Two of the three original legal theories are gone. The Jackson family previously argued that there was a “special relationship” between the tour company and Michael Jackson, and that the company had a duty to protect him from all foreseeable harms. “Special Relationships” exist under California law for situations where one has almost complete control over the other – for example, a jailor has a special relationship to an inmate (an issue in many of our cases), and a shopping center owner or restaurants can have a special relationship to customers. The Court didn’t believe there was sufficient evidence of control to let this argument proceed to trial. Another theory was that Murray was the employee of the tour company and therefore the tour company was responsible for his actions. But the Court didn’t see any evidence of this, so this was dismissed too.

This leaves a theory of negligent entrustment – did the tour company have and continue a relationship with Dr. Murray, such as an independent contractor relationship, where the tour company should have known that Dr. Murray would put the tour company’s interests above Michael Jackson’s health? That is what the jury must decide. And Murray won’t testify – he has on ongoing appeal of his criminal conviction, so he will have a 5th amendment right to stay silent and will exercise it.

It is a hard theory to prove legally. A jury will have to decide who controlled Murray – the tour company or Michael Jackson. But in making that decision, they will see information that may make them dislike both parties, and be more guided by human sympathies than reason.

Legally, the tour company has a strong case — Michael Jackson used other doctors, and he used Dr. Murray before. And he was a grown man, capable of making his own decisions (and he did make decisions that could seem controlling – he was eccentric and could afford to be). The Court stated that evidence that Murray was in debt could be important, as the tour company apparently never looked into it. But when hiring a doctor, do you hire who you think will heal you, or who has better credit?

Practically speaking, however, it’s tough to decide whose case is stronger. On the side of Jackson’s family, the jury has to consider the mother and children of a beloved iconic pop-star who died too early. A jury will sympathize (that weight is tremendous). The family will argue that the tour company was so concerned about money that it didn’t pay attention to warning signs (including an internal memo about Jackson’s health). And this legal argument will allow the jury to see shady practices of tour promoters, potentially turning jurors against the defendants.

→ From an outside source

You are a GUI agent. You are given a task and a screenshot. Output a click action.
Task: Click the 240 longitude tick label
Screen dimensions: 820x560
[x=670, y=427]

And a parade of celebrities will be condemning AEG and assisting the plaintiff in their pursuit – Sharon Osbourne has stated that she will testify that AEG executives knew that Michael was not doing well and might not be able to perform (an argument of little legal significance, as the Court has already ruled that AEG had no duty of care to Michael, but an argument that will have a strong emotional impact on the jury). And Prince reportedly is ready to testify to talk about how AEG mistreated him in the past (again – not really relevant to the question of who controlled Dr. Murray, and to what extent, but potentially impactful on the jury).

Conversely, the tour company will introduce evidence of the child molestation cases (even though the validity of those cases isn’t relevant to this trial) and argue that these cases stressed Jackson out, and so he ordered Murray to give him more drugs. Just discussing these molestation cases may turn some jurors against Michael Jackson and make them not see him as a victim.

The plaintiffs face an uphill battle as to the law. The tour company faces an uphill battle as to the jury. The war promises to be disturbing, sad, and fascinating.